Are the bumps hard? If you push a bore brush down the barrel they are still there aftetwards? If yes then that would rule out the lube. Still sounds more like fouling. Either lead... lube and patch remnants maybe? something like that.


----------



## rex (Jan 27, 2012)

Problem is he doesn't shoot lead,he's only used jacketed.True jacketed at that because I've never known Win or PMC to use plated,but even cheap Rem or Speer Gold Dots won't do that.Has to have something to do with the lube or the barrel,4150 is great barrel steel but I have no freakin' clue what hard case chamfered is.I'm gonna have to look this gun up because something isn't right here.

Actually,I have no clue what prickly heat looks like so I guess that's one to look up also.I'm picturing lumps from the posts but I envision tiny zit like things.


----------



## rex (Jan 27, 2012)

OK,call them for warranty on the barrel.

Prickly heat is tiny bumps,not lumps,simillar to a small zit.

The barrel is hard chrome chamfered.I take it the chamfer is the one at the muzzle to throw a new twist on front lockup over conventional designs.It is chromed though,and I bet there was a batch that didn't get a proper cleaning before hitting the chrome tank.Could be another reason but call them,I didn't look up any warranty info but if they're as proud of it as they seem,they should take care of you no problem.


----------



## Evan (Jul 7, 2013)

rex said:


> OK,call them for warranty on the barrel.
> 
> Prickly heat is tiny bumps,not lumps,simillar to a small zit.
> 
> The barrel is hard chrome chamfered.I take it the chamfer is the one at the muzzle to throw a new twist on front lockup over conventional designs.It is chromed though,and I bet there was a batch that didn't get a proper cleaning before hitting the chrome tank.Could be another reason but call them,I didn't look up any warranty info but if they're as proud of it as they seem,they should take care of you no problem.

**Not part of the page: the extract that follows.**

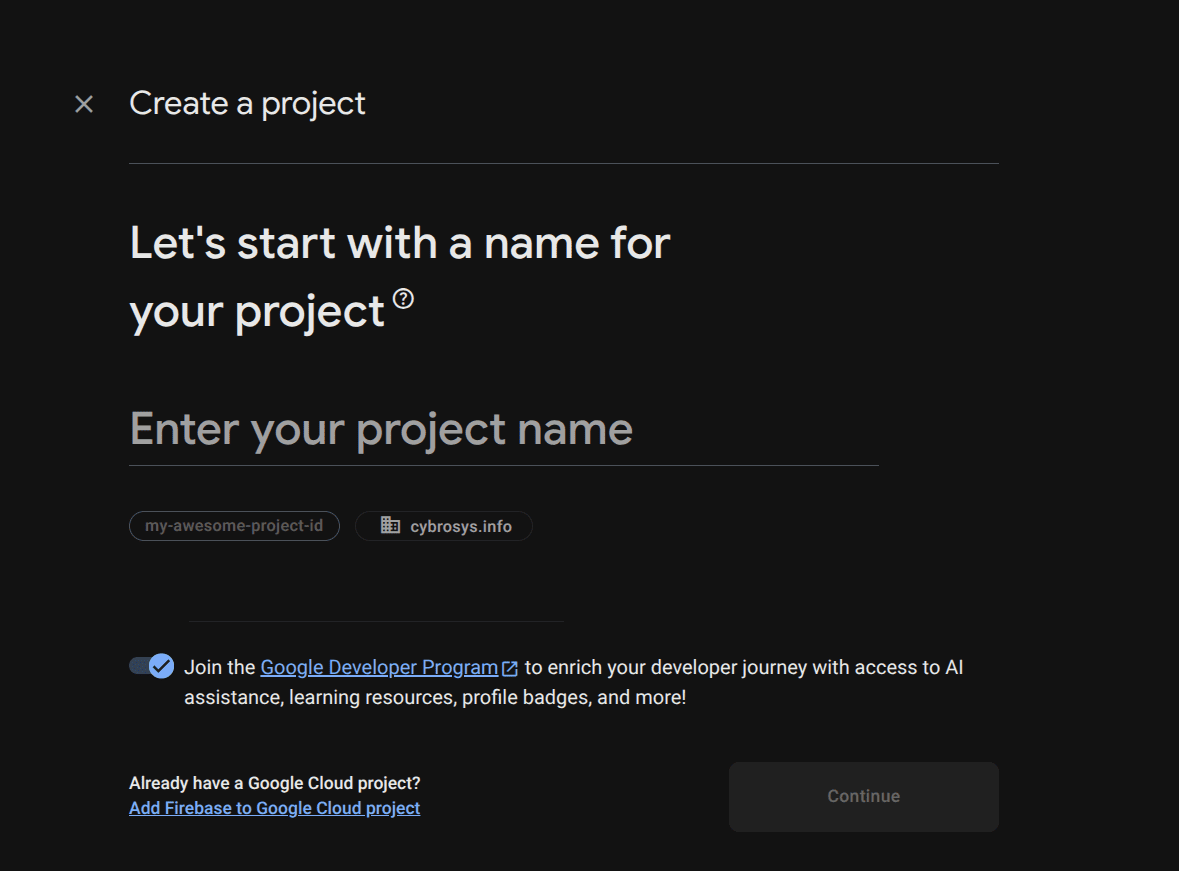Image resolution: width=1179 pixels, height=871 pixels.
Task: Click external link icon after Google Developer Program
Action: pos(510,668)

I did not know I could do that since I put 200 rds. thru the gun. That is great news!! Thank you Rex. Thanks to all the members that helped me out. Wish me luck, take care and shoot safe!!
Evan


----------



## rex (Jan 27, 2012)

Most gun manufacturers will warranty against defects for the lifetime of original ownership,sometimes extending beyond that.There are a few that only go a year,shows you how proud of their product they are.Kimber is like that (or was) so that's one reason I think so little of them,and their failure rate is quite high for the guns in that price range.


----------



## Evan (Jul 7, 2013)

*WOW! They should be proud of their guns!!*



rex said:


> Most gun manufacturers will warranty against defects for the lifetime of original ownership,sometimes extending beyond that.There are a few that only go a year,shows you how proud of their product they are.Kimber is like that (or was) so that's one reason I think so little of them,and their failure rate is quite high for the guns in that price range.


Hi Rex, I called Lionheart Industries and talked to their Engineer about my bumps. You are absolutely right about being proud of their guns and rightly so!! He is sending me a new barrel and a free postage paid envelope to return the bumpy barrel. That is customer service at its best! This really is a very nice gun and well worth the reasonable price. While I was on their channel I watched a torture test they did on the Engineers own gun. The gun was froze in a large block of ice. He removed the gun from the ice by shooting the ice with a 12ga shotgun. Then they hit it with a blow torch until it was smokin' hot. They tossed the gun in ice cold water. He took it out of the bucket of water slammed in a magazine and the gun never missed a beat. He stuck it back in the water and repeated the shooting. Not one hiccup. It ran perfect and looked perfect. That gun was his personal conceal carry gun and he is still carrying it. Check it out! Again thank you for your help. I had a good 1st experience on HandGunForum.


----------



## nbk13nw (Jan 24, 2013)

Awesome Evan!


----------



## rex (Jan 27, 2012)

That's great news,it's good to see people that back their products and not just see dollar signs.I'm not in the market for another gun but I'm going look for one next time I'm in a shop.


----------



## Evan (Jul 7, 2013)

rex said:


> That's great news,it's good to see people that back their products and not just see dollar signs.I'm not in the market for another gun but I'm going look for one next time I'm in a shop.


They are working on the design of a .45 and .40 cal. I am anxious for them to come out. I may be buying a .45 sooner than I thought.


----------



## rex (Jan 27, 2012)

A 45 is up my alley so I will definately look at one for s & giggles.Gonna be hard to pull a Commander out of my hand but you never know.Actually throw a USP45 for on deck.


----------